What does this say about putting AI ever-more-in-charge of our military?
I don't know; maybe nothing. We'll find out, sooner or later.
https://x.com/heynavtoor/status/2031822709437640823?s=20
https://nitter.net/Jihooncrypto/status/2031673535895081238?s=20
Nav Toor @heynavtoor
🚨BREAKING: OpenAI told you every update makes ChatGPT smarter.
Stanford proved the opposite.
GPT-4's accuracy on math problems dropped from 97.6% to 2.4% in just three months. And nobody told you.
Researchers at Stanford and UC Berkeley tracked ChatGPT's actual performance over time. Same prompts. Same tasks. Different results. The model that nearly aced math questions in March was getting them wrong 97 out of 100 times by June.
Code generation collapsed too. In March, over 50% of GPT-4's code ran perfectly on the first try. By June, only 10% did. Same questions. Dramatically worse answers. Every silent update OpenAI pushed made the product you pay $20 a month for quietly worse at the things you actually use it for.

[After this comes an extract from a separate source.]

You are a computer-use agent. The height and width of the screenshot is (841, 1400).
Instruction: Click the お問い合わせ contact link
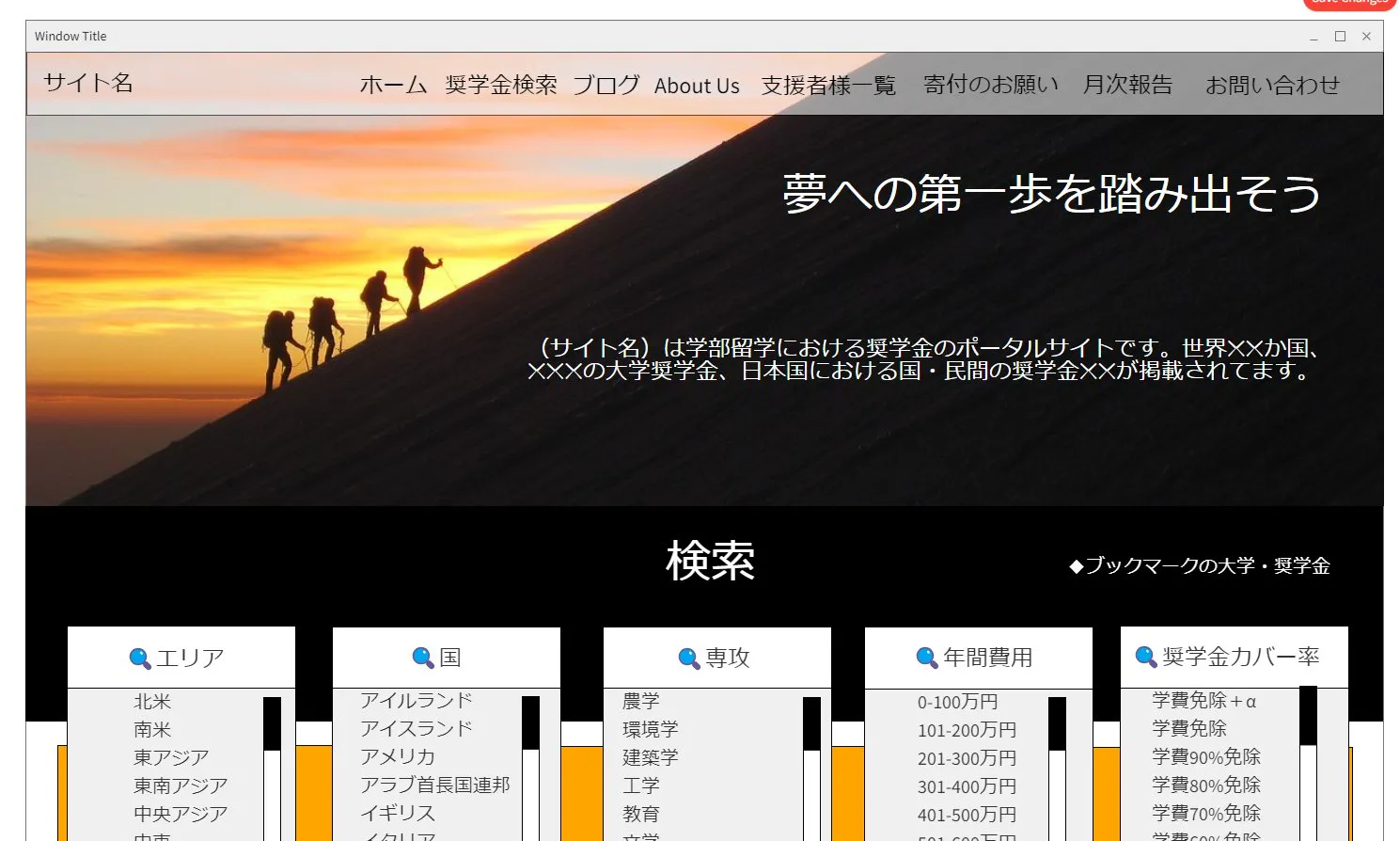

The researchers tested GPT-3.5 and GPT-4 across math, coding, medical exams, reasoning, and sensitive questions. The drift was massive and unpredictable. Some tasks improved. Others fell off a cliff. And there was no way for you to know which was which, because OpenAI never disclosed what changed.
Here's where it gets personal. If you used ChatGPT for code in March and it worked, then tried the same thing in June and it broke, you probably blamed yourself. You thought you prompted it wrong. You tried again. You wasted hours debugging your own questions. But it wasn't you. The model had silently changed underneath you.
OpenAI's VP of Product went on X and said "we haven't made GPT-4 dumber."
Stanford's data says otherwise.
97.6% to 2.4% is not a matter of opinion.
Every business building on ChatGPT's API, every student relying on it for schoolwork, every developer using it to ship code is standing on ground that shifts without warning. You trusted it yesterday. It changed overnight. Nobody told you.
You're not imagining it. ChatGPT is getting dumber. Stanford proved it.
Because at the core these language models are token prediction engines, nothing more. They seem multi talented by doing things like making images (different or multimodal model) because before they answer your question, they try to make a plan to answer it. In theory, the technical questions should go to a model better suited, or better yet, just get crunched, but all the extra racist crap they inject into your message is likely screwing up how the ask is farmed out (all IMO).